En palabras de la investigadora Ana María Carreira:
“En los primeros momentos, estas capillas doctrineras se pintaban con imágenes que respondían a narrativas usadas justamente para evangelizar: diferentes escenas y momentos redactados en la Biblia. Pero cuando llegaba más dinero al pueblo, se hacían retablos de madera que cubrían los murales, entonces generalmente esas pinturas desaparecían, ya sea bajo otras capas de pintura o porque el retablo de madera se superponía al muro”

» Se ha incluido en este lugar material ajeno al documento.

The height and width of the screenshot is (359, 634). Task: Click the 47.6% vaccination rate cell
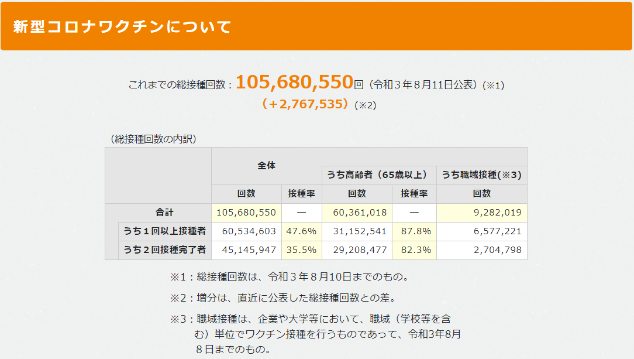pos(301,231)
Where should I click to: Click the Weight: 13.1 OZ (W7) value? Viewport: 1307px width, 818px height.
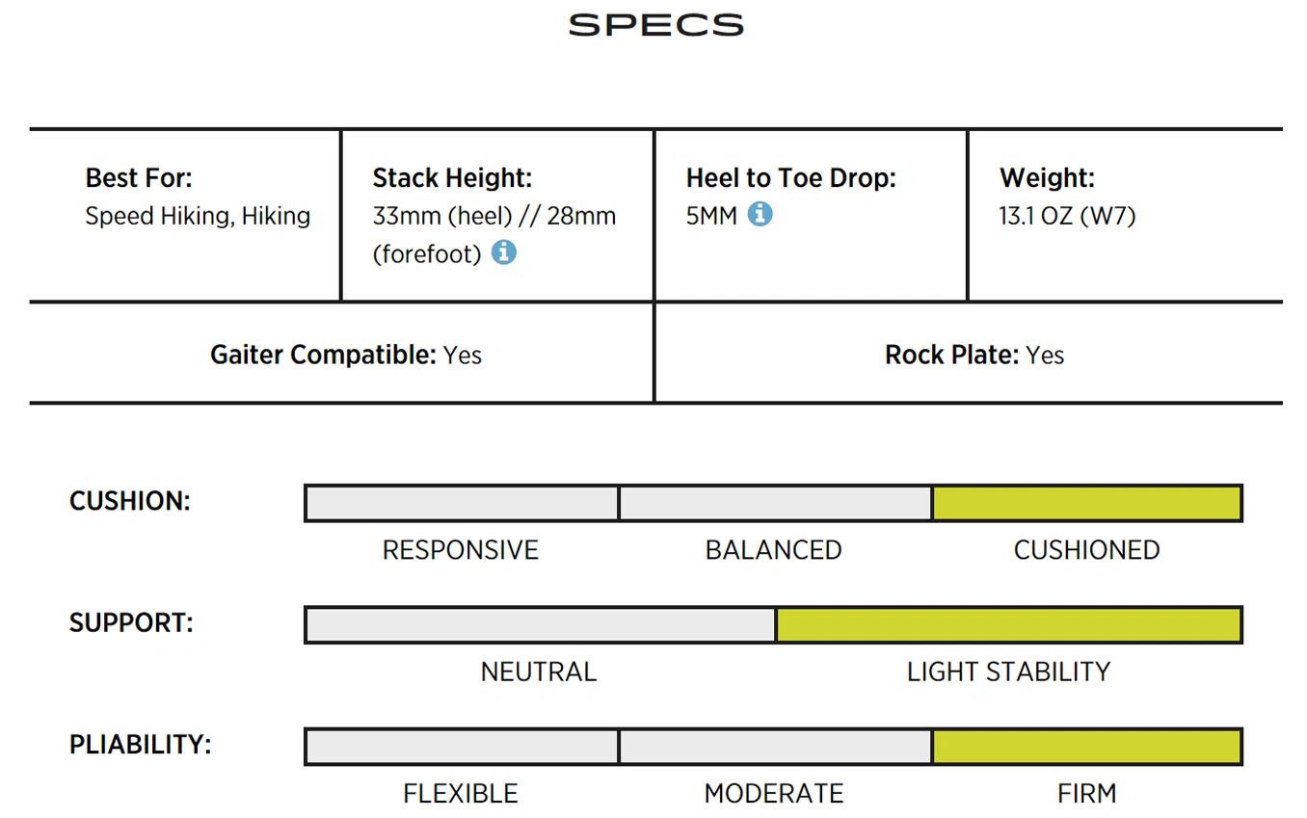(x=1067, y=216)
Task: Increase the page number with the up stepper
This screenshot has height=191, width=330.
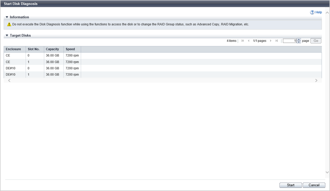Action: [x=299, y=40]
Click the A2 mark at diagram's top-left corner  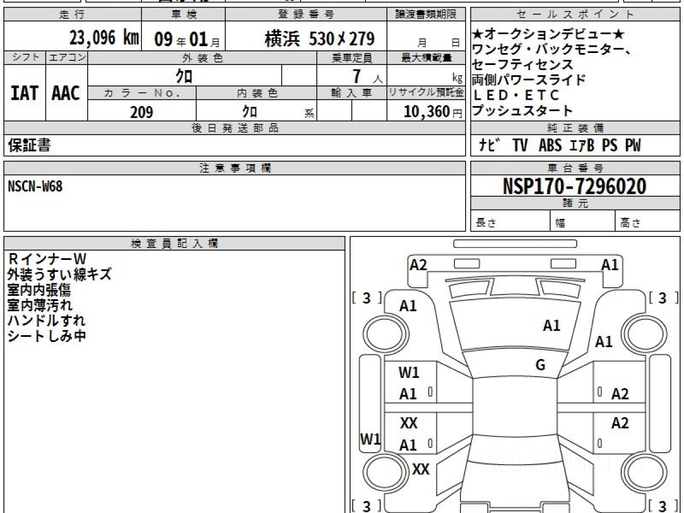pos(418,264)
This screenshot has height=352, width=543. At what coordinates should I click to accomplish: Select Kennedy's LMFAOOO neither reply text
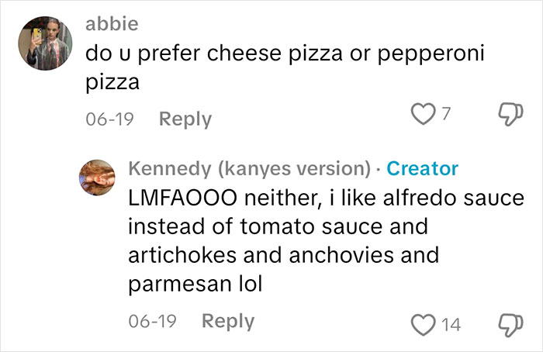coord(326,241)
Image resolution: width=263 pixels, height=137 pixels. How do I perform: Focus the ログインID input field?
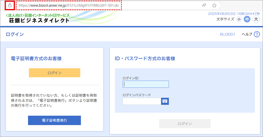pyautogui.click(x=146, y=84)
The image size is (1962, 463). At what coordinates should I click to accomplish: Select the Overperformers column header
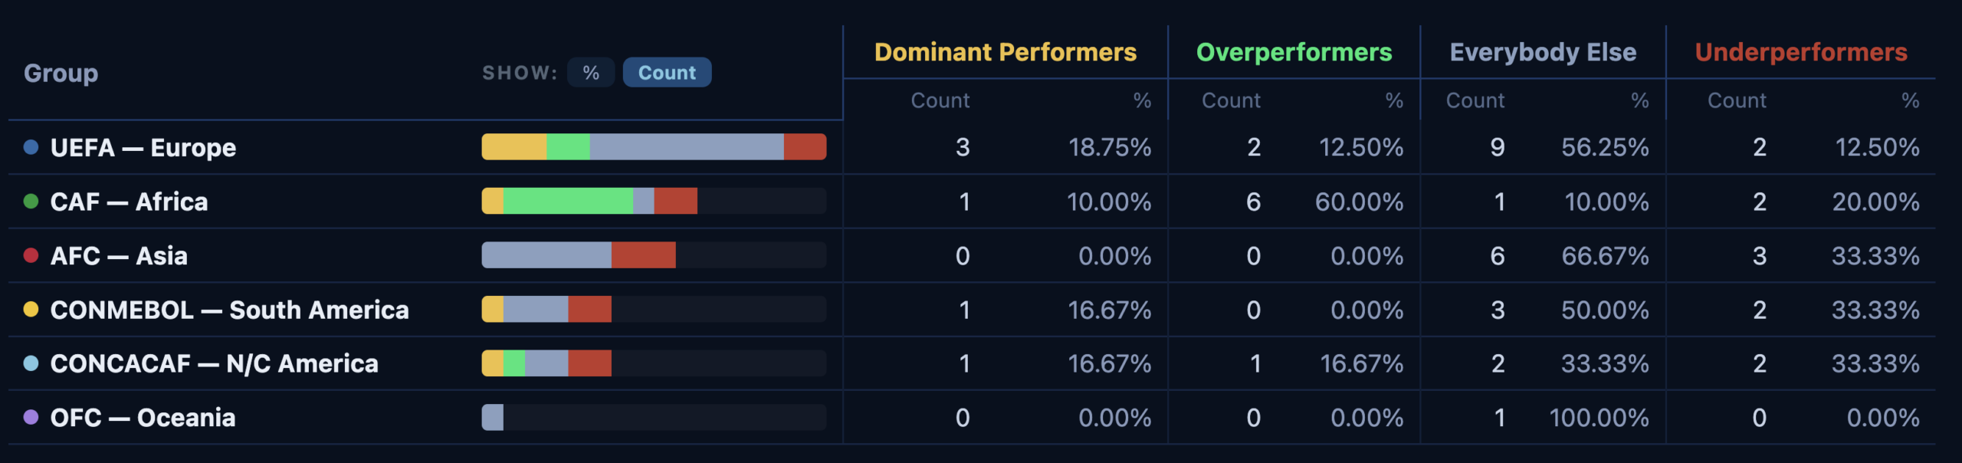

“Las obras doctrineras fueron ejecutadas por mano indígena local. Hubo transferencia técnica y también adaptación simbólica. Los indígenas leyeron esos espacios desde sus propios códigos.”
Las medidas del espíritu
Estas iglesias solían tener una sola nave, espacio rectangular, presbiterio elevado y capillas posas para procesiones. No eran solo centros de misa, sino de aprendizaje religioso. Y también de control.
El diseño era europeo, pero la ejecución, andina. El espacio era leído desde dos lenguajes: el de la fe impuesta y el de la memoria ancestral.
Más que sumisión: transformación
Es fácil caer en la narrativa de la imposición. Pero lo que quedó fue más complejo. La arquitectura doctrinera no borró por completo lo anterior: convivió, dialogó, se mezcló.
Los frescos de Sutatausa, por ejemplo, muestran adaptaciones locales: rostros mestizos, figuras indígenas, técnicas autóctonas con pigmentos naturales como la cochinilla o el carbón vegetal.
“Los indígenas no eran solo mano de obra. Aportaron saber, adaptaron técnicas y resignificaron espacios.”
Lo que nos dejaron
Hoy, mirar los muros doctrineros es ver más que piedra. Es reconocer un pasado lleno de contradicciones, sí, pero también de creatividad, ingenio, paciencia y resistencia. No desde la victimización. Sino desde la lectura crítica de lo que fuimos capaces de construir.
Y ahora, siglos después, quizás sea nuestro turno de levantar nuevos templos. No físicos, sino simbólicos: espacios para comprender lo que fuimos y lo que aún podemos ser.